“Exclusive rights” to National Football League games is as expensive as it sounds.

Among the surprise winners within the recent NFL TV deal announcement is Amazon, paying $1 billion for the league’s Thursday Night Football (TNF) package.

The 11-year deal begins with the 2023 season.

So, how will Amazon, which paid $100 million to simulcast games with Fox and CBS, leverage that “win”?

A story published by the Motley Fool cited a few additional benefits: 

  • More games
  • Exclusive means exclusive 
  • Here for the long haul

Amazon’s existing TNF package, through 2022, is 11 games; in 2023 it’s 15, accounting for every scheduled Thursday game – no NFL Network participation in this package.

In fact, no competition at all. There will be no other way to catch the NFL on Thursday nights (except the two participating teams’ over-the-air stations). Exclusive?

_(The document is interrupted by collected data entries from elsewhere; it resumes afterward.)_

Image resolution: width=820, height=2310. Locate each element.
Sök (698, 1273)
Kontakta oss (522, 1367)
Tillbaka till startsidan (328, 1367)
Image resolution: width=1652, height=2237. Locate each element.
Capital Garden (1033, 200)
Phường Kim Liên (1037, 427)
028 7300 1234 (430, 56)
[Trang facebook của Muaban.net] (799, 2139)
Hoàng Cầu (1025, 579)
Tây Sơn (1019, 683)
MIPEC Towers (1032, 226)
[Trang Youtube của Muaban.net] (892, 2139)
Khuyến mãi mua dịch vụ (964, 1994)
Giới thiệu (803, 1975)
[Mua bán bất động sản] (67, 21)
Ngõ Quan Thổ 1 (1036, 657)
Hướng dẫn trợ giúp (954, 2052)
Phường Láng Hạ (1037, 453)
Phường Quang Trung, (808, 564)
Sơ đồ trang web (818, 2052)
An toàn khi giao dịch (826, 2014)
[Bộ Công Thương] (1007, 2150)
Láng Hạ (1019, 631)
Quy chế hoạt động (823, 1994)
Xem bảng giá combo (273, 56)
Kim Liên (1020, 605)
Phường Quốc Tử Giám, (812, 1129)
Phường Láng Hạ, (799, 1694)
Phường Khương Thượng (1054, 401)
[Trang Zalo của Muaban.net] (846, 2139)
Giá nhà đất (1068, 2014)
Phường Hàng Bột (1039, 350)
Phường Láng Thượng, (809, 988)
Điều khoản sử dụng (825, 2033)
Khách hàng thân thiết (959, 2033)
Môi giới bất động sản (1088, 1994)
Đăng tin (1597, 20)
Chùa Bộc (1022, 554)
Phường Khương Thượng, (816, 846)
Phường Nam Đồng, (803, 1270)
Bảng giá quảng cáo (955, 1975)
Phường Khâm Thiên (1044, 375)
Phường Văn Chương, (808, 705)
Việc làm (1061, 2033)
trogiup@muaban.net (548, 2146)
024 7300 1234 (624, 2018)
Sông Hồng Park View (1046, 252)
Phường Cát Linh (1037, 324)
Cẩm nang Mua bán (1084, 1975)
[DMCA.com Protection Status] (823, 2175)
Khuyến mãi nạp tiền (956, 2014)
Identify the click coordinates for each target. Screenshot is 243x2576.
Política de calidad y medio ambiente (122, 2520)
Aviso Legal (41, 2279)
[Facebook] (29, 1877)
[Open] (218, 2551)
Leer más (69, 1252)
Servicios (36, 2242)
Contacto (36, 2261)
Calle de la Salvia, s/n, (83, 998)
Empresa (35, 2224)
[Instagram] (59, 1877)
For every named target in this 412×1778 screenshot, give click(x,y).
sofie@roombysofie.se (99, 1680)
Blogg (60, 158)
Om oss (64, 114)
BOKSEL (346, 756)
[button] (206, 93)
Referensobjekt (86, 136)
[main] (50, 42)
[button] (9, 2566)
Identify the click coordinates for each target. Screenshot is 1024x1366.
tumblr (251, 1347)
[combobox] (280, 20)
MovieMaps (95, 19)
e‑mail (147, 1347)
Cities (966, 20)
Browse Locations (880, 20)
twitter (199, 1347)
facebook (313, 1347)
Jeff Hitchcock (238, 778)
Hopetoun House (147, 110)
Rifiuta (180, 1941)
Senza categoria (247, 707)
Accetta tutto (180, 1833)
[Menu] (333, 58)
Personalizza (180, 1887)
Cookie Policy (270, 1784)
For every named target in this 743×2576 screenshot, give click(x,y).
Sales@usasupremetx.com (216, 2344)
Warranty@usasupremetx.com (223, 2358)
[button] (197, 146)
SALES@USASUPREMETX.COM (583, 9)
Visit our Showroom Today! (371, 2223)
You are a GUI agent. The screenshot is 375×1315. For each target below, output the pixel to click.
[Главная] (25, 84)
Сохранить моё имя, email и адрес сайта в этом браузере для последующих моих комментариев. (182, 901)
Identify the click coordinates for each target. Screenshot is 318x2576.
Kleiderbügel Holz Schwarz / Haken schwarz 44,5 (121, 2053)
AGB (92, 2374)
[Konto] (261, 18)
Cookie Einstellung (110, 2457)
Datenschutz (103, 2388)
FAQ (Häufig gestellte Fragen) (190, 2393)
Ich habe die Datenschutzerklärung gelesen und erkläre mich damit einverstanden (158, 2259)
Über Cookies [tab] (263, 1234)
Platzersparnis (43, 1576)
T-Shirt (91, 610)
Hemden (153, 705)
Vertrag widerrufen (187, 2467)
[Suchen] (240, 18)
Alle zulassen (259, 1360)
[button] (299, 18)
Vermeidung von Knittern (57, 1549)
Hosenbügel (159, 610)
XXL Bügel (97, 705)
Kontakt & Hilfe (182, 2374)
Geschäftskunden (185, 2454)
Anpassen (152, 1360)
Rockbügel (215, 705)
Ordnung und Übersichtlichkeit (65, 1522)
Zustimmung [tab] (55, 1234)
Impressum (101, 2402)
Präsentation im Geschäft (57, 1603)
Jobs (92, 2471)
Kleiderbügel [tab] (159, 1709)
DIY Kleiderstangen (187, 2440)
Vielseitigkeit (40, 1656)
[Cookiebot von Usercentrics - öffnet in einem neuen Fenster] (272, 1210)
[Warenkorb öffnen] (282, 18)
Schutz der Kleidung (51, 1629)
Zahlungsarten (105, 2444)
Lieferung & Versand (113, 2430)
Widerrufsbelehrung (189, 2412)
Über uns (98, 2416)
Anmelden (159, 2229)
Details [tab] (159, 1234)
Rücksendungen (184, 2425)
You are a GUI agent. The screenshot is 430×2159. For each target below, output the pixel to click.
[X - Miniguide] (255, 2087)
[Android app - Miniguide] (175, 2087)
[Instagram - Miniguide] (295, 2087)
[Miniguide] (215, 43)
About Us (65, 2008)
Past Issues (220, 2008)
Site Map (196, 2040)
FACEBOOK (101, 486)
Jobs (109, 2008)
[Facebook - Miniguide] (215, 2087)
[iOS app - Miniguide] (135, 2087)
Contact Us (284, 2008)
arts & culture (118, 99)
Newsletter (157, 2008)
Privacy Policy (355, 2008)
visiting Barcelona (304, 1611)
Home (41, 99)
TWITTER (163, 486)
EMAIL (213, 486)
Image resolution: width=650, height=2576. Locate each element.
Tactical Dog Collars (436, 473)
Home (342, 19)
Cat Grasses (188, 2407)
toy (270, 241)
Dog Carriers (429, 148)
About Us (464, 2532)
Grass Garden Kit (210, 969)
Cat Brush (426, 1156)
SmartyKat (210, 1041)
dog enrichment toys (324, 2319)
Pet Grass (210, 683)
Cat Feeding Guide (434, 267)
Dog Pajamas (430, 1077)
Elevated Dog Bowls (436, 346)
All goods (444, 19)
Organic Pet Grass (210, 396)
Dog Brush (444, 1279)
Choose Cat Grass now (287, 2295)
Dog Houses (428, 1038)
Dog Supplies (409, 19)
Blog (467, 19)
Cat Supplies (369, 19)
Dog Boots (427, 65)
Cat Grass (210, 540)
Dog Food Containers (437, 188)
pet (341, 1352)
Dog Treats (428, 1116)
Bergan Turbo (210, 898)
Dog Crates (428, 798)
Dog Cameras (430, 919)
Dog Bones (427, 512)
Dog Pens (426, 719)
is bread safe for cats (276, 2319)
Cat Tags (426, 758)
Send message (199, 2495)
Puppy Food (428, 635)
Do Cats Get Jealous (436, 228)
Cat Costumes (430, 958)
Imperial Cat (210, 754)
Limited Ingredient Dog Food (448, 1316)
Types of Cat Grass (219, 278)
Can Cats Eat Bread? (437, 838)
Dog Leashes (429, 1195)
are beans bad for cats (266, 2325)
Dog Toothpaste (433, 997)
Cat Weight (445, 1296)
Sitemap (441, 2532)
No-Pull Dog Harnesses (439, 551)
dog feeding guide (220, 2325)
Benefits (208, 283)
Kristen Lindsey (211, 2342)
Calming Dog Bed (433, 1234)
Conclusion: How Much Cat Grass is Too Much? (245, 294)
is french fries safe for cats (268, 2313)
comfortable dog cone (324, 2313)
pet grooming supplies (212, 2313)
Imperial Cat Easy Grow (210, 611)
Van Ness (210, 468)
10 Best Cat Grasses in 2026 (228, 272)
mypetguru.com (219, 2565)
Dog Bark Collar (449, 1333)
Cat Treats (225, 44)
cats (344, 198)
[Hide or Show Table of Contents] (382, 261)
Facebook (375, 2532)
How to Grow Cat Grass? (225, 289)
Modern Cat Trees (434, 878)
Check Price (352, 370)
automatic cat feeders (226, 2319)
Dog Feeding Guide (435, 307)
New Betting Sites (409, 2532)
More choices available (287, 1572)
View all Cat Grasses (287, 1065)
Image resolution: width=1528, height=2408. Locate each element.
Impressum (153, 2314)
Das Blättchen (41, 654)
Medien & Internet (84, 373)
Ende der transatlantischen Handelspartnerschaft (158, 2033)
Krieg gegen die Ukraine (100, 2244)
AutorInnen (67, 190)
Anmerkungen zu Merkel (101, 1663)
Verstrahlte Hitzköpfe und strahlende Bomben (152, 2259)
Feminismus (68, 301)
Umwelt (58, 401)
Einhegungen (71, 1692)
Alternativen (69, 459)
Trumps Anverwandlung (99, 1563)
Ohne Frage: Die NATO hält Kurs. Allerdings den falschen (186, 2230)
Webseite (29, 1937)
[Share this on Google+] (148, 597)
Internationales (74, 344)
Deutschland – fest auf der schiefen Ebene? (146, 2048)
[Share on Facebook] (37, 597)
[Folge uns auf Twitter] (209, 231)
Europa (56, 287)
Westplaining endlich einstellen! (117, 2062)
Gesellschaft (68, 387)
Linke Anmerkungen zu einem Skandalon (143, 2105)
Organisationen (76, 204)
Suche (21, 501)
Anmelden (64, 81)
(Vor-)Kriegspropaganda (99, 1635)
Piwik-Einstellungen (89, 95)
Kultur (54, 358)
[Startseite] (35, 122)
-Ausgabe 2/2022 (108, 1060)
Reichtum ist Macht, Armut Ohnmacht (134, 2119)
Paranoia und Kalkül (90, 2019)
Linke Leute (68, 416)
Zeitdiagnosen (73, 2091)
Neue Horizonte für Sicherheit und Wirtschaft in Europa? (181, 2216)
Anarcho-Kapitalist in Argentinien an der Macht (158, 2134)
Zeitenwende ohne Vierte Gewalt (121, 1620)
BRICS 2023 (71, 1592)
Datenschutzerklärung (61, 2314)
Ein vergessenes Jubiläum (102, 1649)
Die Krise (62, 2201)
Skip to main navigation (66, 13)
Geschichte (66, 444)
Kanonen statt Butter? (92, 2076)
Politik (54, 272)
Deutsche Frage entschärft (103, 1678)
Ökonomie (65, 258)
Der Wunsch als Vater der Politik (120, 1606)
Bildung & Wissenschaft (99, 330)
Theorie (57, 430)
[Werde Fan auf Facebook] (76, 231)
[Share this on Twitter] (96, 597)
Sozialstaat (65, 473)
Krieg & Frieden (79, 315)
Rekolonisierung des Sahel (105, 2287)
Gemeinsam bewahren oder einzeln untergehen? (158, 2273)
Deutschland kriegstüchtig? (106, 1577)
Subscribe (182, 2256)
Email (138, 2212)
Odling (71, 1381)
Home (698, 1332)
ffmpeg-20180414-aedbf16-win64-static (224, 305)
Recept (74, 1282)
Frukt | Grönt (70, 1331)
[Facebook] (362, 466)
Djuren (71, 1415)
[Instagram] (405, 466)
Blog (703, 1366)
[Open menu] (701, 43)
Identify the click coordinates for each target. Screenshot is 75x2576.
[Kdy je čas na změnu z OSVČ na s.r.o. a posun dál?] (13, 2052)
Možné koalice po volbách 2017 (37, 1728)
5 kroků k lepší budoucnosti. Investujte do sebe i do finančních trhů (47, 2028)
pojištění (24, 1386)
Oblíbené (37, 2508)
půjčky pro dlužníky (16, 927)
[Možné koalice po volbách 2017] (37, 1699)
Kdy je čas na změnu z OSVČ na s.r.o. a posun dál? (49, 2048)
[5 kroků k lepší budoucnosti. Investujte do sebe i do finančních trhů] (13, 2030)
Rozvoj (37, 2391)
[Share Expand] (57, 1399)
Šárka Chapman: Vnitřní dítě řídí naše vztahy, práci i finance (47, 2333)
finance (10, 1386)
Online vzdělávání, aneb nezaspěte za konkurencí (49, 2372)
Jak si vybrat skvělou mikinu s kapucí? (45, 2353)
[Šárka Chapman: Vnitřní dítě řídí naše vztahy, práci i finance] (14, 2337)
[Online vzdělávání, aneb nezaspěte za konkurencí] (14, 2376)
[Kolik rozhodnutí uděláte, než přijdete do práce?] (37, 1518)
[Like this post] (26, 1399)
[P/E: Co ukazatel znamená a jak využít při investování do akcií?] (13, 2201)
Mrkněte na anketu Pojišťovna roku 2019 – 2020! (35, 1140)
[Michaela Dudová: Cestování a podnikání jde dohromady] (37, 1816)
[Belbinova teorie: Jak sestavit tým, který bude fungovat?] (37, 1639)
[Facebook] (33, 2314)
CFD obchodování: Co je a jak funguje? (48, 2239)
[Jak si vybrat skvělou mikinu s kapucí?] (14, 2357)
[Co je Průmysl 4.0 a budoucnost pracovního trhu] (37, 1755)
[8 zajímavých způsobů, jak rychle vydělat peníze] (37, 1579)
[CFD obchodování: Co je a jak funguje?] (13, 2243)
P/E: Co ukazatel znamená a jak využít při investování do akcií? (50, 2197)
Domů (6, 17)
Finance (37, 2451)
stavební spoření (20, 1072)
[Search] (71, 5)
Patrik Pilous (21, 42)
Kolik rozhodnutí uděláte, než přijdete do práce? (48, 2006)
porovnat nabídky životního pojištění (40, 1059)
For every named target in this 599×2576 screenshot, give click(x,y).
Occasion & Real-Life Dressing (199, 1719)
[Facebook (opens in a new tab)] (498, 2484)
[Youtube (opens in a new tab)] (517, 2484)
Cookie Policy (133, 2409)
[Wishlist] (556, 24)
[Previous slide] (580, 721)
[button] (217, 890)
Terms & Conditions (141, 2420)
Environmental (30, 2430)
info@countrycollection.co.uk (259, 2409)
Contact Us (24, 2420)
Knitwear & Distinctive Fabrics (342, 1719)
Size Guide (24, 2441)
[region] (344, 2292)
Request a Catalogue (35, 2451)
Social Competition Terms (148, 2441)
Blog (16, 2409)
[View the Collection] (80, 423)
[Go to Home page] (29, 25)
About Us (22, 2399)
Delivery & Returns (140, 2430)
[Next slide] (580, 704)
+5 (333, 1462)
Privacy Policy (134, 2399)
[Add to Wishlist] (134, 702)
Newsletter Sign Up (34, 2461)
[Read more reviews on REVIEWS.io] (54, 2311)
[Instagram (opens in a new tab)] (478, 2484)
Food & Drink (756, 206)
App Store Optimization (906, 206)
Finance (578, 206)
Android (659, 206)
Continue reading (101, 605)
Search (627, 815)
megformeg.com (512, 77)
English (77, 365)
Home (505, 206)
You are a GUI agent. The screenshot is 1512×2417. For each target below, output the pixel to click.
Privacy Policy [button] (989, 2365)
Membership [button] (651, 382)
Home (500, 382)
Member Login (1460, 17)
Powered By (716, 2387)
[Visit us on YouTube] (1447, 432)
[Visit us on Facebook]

That also means Amazon will be able to sell every commercial slot.

 Marie Donoghue, Amazon’s vice president of global sports video, is eager for the challenge.

“Our relationship with the NFL has been a process. It is incredible trust the league has put in us which is largely based on our track record with them,” she said. “It is a game changer for us. We are really excited for the innovative technologies and ways to serve fans.” 

Amazon, according to fool.com, spent $11 billion on video and music content last year. Producing the 15 games is a big commitment in spending, but Amazon promises a “weekly slate of original NFL programming.”

With the creative minds and the access to audience research, that content is likely to provide plenty of interest from football fans and peripheral viewers as well.

With TNF games hovering just south of 15 million viewers, on average, Amazon has a rich resource to target.